### What to work on
Of the entries below, restate word for word only the section that runs from the line with "ＳＭ另类 (201, 393)" to the line with "[Recusar e fechar] (113, 2469)", counting both ends.

═══ Working data ═══

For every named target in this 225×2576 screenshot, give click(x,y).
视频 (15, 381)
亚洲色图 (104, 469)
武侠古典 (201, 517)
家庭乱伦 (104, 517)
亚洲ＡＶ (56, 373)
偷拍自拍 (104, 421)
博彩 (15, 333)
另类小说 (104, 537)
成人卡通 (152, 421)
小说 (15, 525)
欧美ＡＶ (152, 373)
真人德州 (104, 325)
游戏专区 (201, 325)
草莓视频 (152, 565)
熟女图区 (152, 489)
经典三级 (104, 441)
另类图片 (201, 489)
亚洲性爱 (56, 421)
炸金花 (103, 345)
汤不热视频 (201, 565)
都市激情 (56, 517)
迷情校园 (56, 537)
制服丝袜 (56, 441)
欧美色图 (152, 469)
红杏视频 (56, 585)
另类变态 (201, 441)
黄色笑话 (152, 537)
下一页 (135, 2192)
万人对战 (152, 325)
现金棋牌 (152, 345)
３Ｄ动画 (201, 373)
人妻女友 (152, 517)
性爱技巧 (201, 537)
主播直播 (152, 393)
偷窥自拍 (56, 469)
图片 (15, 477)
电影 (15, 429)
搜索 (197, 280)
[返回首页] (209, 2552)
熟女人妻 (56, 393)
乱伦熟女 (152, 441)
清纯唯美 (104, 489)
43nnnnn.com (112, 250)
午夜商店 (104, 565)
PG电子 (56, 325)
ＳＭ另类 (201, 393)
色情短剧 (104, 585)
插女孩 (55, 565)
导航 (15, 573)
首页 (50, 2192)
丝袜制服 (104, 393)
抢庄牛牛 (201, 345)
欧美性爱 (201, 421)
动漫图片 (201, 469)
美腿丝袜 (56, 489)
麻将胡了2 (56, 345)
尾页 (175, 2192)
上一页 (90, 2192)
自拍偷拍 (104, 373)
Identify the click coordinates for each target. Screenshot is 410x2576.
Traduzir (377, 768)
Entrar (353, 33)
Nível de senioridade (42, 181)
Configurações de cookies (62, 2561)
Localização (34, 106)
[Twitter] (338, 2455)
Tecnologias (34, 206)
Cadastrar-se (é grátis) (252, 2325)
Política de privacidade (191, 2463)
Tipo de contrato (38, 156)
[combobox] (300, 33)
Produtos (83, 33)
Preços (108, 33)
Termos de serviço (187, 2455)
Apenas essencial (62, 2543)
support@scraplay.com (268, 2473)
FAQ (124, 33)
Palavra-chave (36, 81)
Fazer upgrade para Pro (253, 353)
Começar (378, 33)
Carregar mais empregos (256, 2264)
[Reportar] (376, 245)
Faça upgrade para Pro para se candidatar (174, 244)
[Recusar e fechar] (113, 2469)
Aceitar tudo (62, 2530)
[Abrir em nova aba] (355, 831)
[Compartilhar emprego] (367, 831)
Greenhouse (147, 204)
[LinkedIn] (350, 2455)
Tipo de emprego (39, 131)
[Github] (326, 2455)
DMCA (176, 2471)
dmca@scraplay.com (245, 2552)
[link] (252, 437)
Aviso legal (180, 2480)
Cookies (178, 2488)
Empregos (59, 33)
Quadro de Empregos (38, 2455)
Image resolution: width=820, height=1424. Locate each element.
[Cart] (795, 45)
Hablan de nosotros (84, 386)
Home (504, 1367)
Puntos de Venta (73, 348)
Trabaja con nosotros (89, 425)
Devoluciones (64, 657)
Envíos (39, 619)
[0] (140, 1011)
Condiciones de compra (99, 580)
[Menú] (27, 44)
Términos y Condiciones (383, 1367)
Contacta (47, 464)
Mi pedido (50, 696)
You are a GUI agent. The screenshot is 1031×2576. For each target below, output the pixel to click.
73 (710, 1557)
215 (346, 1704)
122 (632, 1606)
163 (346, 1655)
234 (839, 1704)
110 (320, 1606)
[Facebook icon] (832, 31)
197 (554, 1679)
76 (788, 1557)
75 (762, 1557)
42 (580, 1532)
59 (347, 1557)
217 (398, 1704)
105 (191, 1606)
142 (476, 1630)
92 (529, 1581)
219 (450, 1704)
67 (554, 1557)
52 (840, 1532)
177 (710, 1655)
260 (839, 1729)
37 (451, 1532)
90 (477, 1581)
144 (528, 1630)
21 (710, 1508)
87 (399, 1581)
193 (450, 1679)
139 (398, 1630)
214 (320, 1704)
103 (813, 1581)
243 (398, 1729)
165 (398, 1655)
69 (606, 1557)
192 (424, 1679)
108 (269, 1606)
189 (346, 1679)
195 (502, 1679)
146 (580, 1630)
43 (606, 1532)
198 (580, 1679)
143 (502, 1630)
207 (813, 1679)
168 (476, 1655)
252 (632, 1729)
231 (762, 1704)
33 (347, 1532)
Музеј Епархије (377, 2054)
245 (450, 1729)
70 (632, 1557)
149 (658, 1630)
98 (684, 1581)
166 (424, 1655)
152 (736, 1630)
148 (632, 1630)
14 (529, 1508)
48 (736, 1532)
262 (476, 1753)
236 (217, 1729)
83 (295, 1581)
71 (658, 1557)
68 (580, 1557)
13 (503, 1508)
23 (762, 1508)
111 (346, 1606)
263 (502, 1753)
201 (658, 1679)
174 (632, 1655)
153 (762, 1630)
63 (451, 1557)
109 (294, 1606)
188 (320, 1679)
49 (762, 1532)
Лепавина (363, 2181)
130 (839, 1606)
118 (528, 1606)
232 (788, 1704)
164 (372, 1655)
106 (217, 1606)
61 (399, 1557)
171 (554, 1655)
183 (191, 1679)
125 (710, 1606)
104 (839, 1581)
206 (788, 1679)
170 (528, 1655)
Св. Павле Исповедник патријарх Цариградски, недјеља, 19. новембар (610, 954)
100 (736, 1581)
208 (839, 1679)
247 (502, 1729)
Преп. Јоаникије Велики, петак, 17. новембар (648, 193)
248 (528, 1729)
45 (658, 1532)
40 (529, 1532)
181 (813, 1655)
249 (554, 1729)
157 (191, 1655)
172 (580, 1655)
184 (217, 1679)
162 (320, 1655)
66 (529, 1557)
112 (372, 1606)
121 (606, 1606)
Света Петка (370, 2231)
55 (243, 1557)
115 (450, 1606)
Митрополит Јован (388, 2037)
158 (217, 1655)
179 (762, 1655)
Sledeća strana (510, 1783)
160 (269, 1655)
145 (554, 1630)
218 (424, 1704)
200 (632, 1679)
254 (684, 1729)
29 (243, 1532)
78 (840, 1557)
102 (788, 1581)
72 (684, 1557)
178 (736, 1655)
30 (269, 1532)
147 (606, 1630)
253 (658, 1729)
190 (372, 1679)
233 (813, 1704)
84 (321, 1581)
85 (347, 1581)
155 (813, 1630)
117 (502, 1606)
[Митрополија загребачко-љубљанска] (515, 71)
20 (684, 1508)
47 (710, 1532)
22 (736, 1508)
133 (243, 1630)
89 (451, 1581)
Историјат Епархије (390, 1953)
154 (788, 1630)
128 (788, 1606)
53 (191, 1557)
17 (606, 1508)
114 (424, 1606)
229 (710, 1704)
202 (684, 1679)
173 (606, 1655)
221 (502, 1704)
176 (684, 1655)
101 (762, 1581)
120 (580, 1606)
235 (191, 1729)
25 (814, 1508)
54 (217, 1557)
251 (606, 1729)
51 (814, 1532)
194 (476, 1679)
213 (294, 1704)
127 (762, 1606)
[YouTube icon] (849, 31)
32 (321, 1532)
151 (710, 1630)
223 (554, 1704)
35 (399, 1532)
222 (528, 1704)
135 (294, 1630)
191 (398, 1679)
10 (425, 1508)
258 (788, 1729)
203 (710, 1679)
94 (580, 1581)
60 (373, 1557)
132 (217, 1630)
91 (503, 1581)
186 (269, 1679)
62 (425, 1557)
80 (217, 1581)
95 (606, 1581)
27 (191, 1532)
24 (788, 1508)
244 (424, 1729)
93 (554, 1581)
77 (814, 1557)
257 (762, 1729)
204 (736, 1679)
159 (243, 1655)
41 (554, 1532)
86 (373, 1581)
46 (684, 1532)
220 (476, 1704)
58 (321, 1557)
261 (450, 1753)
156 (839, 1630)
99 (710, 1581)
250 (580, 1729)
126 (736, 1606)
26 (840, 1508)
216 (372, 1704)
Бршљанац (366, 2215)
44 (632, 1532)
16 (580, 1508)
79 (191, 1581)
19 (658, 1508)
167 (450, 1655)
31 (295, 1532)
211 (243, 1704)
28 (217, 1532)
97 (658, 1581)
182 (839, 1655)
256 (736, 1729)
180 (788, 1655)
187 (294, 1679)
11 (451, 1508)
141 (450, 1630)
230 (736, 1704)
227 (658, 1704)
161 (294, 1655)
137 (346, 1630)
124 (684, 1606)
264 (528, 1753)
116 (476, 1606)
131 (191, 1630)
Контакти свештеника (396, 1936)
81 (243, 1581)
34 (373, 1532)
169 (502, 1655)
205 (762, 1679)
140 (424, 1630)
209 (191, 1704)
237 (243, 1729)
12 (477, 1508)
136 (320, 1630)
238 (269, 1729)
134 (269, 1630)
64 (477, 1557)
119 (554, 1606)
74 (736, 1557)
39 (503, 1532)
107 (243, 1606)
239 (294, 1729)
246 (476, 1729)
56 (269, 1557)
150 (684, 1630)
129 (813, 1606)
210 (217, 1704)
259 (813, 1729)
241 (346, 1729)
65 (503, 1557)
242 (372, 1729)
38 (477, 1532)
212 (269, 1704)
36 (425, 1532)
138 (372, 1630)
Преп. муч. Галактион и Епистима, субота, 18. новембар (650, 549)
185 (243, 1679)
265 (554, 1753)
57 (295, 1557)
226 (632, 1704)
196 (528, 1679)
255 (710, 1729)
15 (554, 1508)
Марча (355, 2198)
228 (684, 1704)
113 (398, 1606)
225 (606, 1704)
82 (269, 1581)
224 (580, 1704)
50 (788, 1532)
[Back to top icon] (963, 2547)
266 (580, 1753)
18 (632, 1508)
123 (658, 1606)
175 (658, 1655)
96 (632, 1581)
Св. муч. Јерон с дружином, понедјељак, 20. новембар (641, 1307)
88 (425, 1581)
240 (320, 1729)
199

═══

### Solved problem
ＳＭ另类 (201, 393)
色情短剧 (104, 585)
插女孩 (55, 565)
导航 (15, 573)
首页 (50, 2192)
丝袜制服 (104, 393)
抢庄牛牛 (201, 345)
欧美性爱 (201, 421)
动漫图片 (201, 469)
美腿丝袜 (56, 489)
麻将胡了2 (56, 345)
尾页 (175, 2192)
上一页 (90, 2192)
自拍偷拍 (104, 373)
Identify the click coordinates for each target. Screenshot is 410x2576.
Traduzir (377, 768)
Entrar (353, 33)
Nível de senioridade (42, 181)
Configurações de cookies (62, 2561)
Localização (34, 106)
[Twitter] (338, 2455)
Tecnologias (34, 206)
Cadastrar-se (é grátis) (252, 2325)
Política de privacidade (191, 2463)
Tipo de contrato (38, 156)
[combobox] (300, 33)
Produtos (83, 33)
Preços (108, 33)
Termos de serviço (187, 2455)
Apenas essencial (62, 2543)
support@scraplay.com (268, 2473)
FAQ (124, 33)
Palavra-chave (36, 81)
Fazer upgrade para Pro (253, 353)
Começar (378, 33)
Carregar mais empregos (256, 2264)
[Reportar] (376, 245)
Faça upgrade para Pro para se candidatar (174, 244)
[Recusar e fechar] (113, 2469)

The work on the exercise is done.